Oh my, there are so many projects I'm proud of. First, I'm really proud of us sharing our expertise in scaling infrastructure by open sourcing technologies like Apache Mesos and Aurora. Over the past few years, Mesos has grown to a fully independent open source project at the Apache foundation and now runs the infrastructure for some of the largest scale companies like Twitter, Netflix, Airbnb, Cisco, Paypal, Uber, and even Apple. For example, every time you talk to Siri on your iPhone, you're speaking to an infrastructure backed by Mesos.
Second, Finagle is the JVM library we use to write highly concurrent distributed services that power Twitter timelines, direct messages, and more. By sharing the way we architect and run our services through Finagle, it warms our heart to see other companies like Foursquare, Nest, NYTimes, Pinterest, SoundCloud, and more adopt the lessons we have learned over the years.

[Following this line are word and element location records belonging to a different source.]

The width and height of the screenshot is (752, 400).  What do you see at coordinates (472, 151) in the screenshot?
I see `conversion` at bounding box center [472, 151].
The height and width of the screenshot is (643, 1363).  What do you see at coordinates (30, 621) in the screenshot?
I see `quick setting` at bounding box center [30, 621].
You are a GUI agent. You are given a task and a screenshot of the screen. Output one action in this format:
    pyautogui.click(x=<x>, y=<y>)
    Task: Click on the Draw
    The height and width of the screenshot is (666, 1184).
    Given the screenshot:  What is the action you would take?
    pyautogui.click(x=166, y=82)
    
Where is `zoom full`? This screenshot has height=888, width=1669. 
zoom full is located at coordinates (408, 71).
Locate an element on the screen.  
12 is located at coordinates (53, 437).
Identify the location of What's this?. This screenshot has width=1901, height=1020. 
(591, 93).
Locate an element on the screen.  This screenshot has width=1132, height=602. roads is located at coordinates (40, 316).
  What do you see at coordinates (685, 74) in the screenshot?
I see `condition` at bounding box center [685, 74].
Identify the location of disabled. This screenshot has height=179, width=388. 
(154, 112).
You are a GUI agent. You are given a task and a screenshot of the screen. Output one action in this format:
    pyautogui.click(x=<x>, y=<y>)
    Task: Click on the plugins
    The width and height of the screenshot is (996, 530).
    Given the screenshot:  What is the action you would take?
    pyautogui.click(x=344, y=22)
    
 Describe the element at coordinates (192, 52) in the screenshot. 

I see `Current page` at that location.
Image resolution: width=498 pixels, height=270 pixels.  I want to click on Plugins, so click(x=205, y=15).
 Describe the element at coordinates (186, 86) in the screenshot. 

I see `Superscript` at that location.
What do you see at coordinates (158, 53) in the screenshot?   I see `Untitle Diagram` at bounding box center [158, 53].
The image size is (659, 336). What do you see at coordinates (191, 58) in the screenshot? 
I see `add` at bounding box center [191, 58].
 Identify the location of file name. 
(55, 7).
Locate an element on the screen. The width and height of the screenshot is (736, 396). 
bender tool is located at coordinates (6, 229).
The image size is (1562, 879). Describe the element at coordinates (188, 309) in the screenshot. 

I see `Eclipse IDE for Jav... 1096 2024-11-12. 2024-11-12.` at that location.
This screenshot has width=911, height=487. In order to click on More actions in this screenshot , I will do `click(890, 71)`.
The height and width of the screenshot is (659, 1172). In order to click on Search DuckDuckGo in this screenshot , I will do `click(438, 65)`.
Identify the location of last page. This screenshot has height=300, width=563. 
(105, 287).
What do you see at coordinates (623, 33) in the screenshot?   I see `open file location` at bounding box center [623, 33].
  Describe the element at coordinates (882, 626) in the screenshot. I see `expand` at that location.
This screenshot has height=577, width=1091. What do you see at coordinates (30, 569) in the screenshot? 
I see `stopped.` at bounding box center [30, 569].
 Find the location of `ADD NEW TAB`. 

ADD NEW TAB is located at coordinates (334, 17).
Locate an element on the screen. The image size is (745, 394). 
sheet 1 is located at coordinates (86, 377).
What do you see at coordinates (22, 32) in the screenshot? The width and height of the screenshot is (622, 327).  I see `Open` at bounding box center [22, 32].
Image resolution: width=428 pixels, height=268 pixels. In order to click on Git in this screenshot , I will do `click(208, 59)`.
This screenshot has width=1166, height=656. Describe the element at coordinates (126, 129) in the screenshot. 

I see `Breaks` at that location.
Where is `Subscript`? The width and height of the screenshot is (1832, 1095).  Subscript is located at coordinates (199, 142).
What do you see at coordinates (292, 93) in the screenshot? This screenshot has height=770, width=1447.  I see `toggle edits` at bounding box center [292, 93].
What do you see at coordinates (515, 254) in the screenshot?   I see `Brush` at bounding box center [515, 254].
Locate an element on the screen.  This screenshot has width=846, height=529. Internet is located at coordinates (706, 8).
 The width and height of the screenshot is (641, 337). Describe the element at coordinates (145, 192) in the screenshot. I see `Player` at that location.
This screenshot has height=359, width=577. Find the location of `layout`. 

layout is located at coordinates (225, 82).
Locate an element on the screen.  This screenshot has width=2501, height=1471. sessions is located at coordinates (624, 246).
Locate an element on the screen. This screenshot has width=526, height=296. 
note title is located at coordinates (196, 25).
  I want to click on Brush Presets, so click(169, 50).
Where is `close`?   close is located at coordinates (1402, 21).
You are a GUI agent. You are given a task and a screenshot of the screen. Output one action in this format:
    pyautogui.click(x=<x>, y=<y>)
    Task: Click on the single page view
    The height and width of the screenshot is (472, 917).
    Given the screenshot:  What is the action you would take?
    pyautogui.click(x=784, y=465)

Another project I'm proud of is twemproxy, which I think generally flies under the radar. In essence, twemproxy is a fast, lightweight proxy for memcached and redis clusters. It helps scale and power some of the largest cache clusters in the world, from Twitter to Wikimedia, Pinterest, Yahoo, and more.
Finally, I'm really proud of the popular Bootstrap front-end toolkit, which originated at Twitter. The Bootstrap project grew so much that we eventually set it free and made it a community-run project in its own GitHub organization as part of the v3 release.
In your talk, you'll discuss lessons learned from creating Twitter's open source office. Without giving away your whole talk, what are a couple of lessons learned?
Community doesn't come for free: There's a common belief that if you open source something, people will show up and contribute magical patches to your open source project. While I wish that were true, the mantra of "if you build it, they will come" doesn't really apply to most open source projects. You have to put in the hard work of community building to see growth over the long term.
At Twitter, our open source program office has a team of developer advocates focused on growing open source ecosystems, which are important for us to ensure they thrive and evolve to our benefit. This includes making it easier to contribute and ensuring contributors feel welcome. In the end, happier contributors will contribute more.
Diversity is the spice of life; collaborate at the start: In general, projects that are more diverse in terms of committers have a better chance of long term success from the get-go. At Twitter, we prefer not to open source projects unless they have been running in production and have collaborators signed up from the start. What we mean by having collaborators signed up from the start is that we talk to our peers in industry before open sourcing any major project and do our best to get multiple parties on board in the beginning.
For example, we started the Parquet project and collaborated with Cloudera before fully open sourcing the project. Launching with collaborators from the beginning can help build momentum. In a couple years, Parquet has 60+ contributors from 10+ organizations and has successfully graduated from the Apache incubator into a mature project.
Let's say you're organizing an "open source at Twitter" trivia contest. What are three Twitter trivia questions and answers you'd include?
Q: What Twitter open source project helps power Wikipedia's caching layer?
Q: When you talk to Apple's Siri on an iPhone, what Twitter-originated open source project helps power its infrastructure?
Q: What is the most popular open source project on GitHub in terms of combined stars and forks? (Hint: it's a front-end project that originated at Twitter.)
If you read my interview, you should be able to answer all three questions.